If your car has over 60,000 miles and you've never serviced the EGR system, then it is probably full of carbon deposits. Too much of it could cause the EGR valve to either stick open (rough idling) or closed (excessive pinging). 

There is an EGR/EVAP solenoid valve which also plays a role with letting a vacuum signal reach the EGR valve and EVAP canister. It is controlled by the ECU.

There is also an EGR temperature sensor atop of the intake manifold which senses the exhaust going through the EGR valve. The ECU uses it to time when to activate the EGR solenoid valve and it also serves as a diagnostic feedback.

Finally, there is an EGR Backpressure Transducer (BPT) that senses exhaust pressure. When the pressure is low (idling/deceleration) it bleeds off the EGR vacuum line to air so the the EGR disactivates. During high exhaust pressure (acceleration/cruising), it lets the EGR/EVAP solenoid valve vacuum signal reach the EGR valve, to operate as normal.

The hose underneath the EGR BPT wraps around to a port located over the throttle body. That brass metallic tubing is known to clog up badly where it meets the cast iron piece. If clogged, the EGR valve won't activate properly. Getting that piece of tubing out requires some chemicals, lubricant, and some serious twisting but it can be done.

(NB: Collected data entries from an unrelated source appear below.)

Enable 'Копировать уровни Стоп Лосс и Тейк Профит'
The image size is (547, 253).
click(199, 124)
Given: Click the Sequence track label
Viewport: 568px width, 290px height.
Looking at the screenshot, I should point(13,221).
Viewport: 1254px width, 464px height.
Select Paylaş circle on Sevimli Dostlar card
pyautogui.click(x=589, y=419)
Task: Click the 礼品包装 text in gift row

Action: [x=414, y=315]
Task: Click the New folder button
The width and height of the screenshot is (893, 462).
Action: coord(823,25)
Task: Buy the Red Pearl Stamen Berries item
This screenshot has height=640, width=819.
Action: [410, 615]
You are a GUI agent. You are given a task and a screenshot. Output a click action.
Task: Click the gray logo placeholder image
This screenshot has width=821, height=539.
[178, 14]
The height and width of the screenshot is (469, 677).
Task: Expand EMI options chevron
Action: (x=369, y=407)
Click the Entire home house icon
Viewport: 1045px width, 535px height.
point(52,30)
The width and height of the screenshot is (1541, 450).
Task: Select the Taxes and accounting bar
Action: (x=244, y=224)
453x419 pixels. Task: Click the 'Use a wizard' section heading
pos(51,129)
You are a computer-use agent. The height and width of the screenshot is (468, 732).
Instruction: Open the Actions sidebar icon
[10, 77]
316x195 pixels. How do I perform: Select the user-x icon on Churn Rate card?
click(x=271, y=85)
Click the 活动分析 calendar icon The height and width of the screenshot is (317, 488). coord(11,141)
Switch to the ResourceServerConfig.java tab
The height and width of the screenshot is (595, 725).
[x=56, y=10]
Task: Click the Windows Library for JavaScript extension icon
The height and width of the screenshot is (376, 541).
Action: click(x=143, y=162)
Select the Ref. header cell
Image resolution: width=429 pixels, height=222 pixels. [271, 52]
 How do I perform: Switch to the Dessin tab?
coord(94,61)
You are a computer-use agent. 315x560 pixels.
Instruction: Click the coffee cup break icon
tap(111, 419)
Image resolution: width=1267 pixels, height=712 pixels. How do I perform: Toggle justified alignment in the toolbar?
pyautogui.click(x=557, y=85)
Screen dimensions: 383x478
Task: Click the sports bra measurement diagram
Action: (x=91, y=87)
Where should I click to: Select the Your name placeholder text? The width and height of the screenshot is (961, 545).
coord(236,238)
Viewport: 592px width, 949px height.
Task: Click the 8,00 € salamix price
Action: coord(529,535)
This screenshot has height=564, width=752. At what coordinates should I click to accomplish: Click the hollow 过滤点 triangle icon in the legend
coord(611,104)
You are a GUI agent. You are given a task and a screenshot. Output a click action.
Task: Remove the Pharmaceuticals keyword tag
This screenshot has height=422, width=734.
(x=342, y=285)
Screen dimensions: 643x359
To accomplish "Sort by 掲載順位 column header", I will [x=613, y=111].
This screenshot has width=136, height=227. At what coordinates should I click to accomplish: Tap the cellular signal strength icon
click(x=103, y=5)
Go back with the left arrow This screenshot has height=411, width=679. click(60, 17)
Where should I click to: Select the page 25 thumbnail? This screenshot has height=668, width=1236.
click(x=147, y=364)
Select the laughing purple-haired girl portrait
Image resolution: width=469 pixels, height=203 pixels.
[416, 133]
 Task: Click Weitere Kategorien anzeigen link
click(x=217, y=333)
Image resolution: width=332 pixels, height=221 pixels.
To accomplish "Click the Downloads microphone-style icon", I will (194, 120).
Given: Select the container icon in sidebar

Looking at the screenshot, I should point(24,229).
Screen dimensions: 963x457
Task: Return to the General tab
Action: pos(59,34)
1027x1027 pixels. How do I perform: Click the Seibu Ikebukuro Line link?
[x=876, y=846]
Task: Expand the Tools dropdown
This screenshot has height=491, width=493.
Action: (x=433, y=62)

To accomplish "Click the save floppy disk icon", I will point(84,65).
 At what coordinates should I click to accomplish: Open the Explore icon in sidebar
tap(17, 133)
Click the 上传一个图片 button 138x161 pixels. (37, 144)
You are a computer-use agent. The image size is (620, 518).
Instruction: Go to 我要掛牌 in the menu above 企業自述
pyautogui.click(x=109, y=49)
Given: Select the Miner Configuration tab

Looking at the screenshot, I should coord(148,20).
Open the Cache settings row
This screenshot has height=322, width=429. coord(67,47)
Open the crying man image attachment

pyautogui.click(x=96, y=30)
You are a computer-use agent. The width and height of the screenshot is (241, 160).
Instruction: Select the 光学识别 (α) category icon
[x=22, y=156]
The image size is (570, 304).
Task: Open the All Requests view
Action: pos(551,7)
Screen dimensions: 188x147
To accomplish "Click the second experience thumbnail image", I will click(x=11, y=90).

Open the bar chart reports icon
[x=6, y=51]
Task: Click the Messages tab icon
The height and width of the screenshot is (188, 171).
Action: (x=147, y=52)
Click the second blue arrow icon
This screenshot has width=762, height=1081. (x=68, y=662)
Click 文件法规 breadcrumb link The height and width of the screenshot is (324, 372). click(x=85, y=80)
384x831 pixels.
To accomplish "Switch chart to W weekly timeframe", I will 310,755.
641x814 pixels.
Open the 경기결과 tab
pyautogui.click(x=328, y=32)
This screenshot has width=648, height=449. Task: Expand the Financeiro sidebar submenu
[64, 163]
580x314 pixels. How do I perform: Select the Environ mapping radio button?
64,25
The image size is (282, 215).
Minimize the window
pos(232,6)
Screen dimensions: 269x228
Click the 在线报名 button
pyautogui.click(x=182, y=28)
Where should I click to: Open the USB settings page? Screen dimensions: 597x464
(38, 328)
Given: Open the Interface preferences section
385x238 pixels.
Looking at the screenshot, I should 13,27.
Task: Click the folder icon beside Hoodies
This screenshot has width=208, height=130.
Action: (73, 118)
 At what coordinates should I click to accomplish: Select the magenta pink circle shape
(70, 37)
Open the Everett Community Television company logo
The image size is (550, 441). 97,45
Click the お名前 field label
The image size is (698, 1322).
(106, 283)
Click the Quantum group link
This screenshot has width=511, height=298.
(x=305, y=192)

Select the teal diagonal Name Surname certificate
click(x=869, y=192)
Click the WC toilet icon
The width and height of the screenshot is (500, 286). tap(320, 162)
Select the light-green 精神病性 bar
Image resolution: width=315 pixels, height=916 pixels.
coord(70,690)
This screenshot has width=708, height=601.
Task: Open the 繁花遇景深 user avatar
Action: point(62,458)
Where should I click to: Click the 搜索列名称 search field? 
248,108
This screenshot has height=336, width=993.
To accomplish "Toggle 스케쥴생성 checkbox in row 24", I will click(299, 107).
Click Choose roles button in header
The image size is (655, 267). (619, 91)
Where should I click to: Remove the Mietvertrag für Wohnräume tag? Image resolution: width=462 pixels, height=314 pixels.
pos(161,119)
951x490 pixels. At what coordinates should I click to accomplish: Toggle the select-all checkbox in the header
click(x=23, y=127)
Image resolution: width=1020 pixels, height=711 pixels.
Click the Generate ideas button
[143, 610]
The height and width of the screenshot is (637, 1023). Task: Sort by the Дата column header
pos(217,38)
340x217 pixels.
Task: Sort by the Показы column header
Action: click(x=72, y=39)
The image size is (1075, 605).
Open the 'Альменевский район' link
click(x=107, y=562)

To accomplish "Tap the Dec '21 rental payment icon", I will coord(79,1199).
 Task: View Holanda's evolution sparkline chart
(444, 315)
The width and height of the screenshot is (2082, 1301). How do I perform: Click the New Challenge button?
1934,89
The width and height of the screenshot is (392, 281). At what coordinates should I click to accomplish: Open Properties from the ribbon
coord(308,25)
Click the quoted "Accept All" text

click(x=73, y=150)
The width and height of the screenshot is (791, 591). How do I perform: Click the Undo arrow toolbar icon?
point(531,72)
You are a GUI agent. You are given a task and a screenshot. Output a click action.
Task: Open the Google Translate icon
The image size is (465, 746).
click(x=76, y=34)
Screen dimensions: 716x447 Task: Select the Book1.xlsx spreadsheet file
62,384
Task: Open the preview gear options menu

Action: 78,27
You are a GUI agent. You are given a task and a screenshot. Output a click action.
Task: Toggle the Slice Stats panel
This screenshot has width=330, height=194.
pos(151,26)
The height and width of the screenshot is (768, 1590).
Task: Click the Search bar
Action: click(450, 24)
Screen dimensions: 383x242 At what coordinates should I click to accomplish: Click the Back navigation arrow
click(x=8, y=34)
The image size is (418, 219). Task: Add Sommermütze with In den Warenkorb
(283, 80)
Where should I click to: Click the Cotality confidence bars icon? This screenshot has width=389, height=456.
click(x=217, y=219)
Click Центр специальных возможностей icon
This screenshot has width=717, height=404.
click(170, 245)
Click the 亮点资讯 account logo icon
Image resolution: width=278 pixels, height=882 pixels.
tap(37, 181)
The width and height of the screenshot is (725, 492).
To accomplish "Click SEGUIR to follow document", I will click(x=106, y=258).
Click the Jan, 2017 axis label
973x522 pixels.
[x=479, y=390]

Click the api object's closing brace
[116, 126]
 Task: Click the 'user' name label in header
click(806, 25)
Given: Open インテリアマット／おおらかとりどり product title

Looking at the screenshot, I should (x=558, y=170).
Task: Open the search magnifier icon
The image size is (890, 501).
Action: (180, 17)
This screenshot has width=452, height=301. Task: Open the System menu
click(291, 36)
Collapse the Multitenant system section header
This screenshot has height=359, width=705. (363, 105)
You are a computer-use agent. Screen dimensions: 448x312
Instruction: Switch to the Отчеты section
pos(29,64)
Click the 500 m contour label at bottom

The knock sensor (KS) code is totally different and unrelated. Nissan KS sucks and are known to be one of the highest failure item in the car. Internally, they are made of a material called a piezoelectric crystal and the electrodes that connects to it somehow disconnects from the crystal with high temperature. That is why the diagnostic code seems to clear when the engine is cool but will eventually comes back on the first hot engine drive test you make. The KS doesn't set the the CEL but it gets stored in the ECU. The CEL came from the EGR problem.

An intake leak can be identified with a vacuum gauge. When my EGR went bad on me my vacuum was sitting around 16 in. Hg instead of the normal ~21 in. Hg. They're cheap and useful to have around.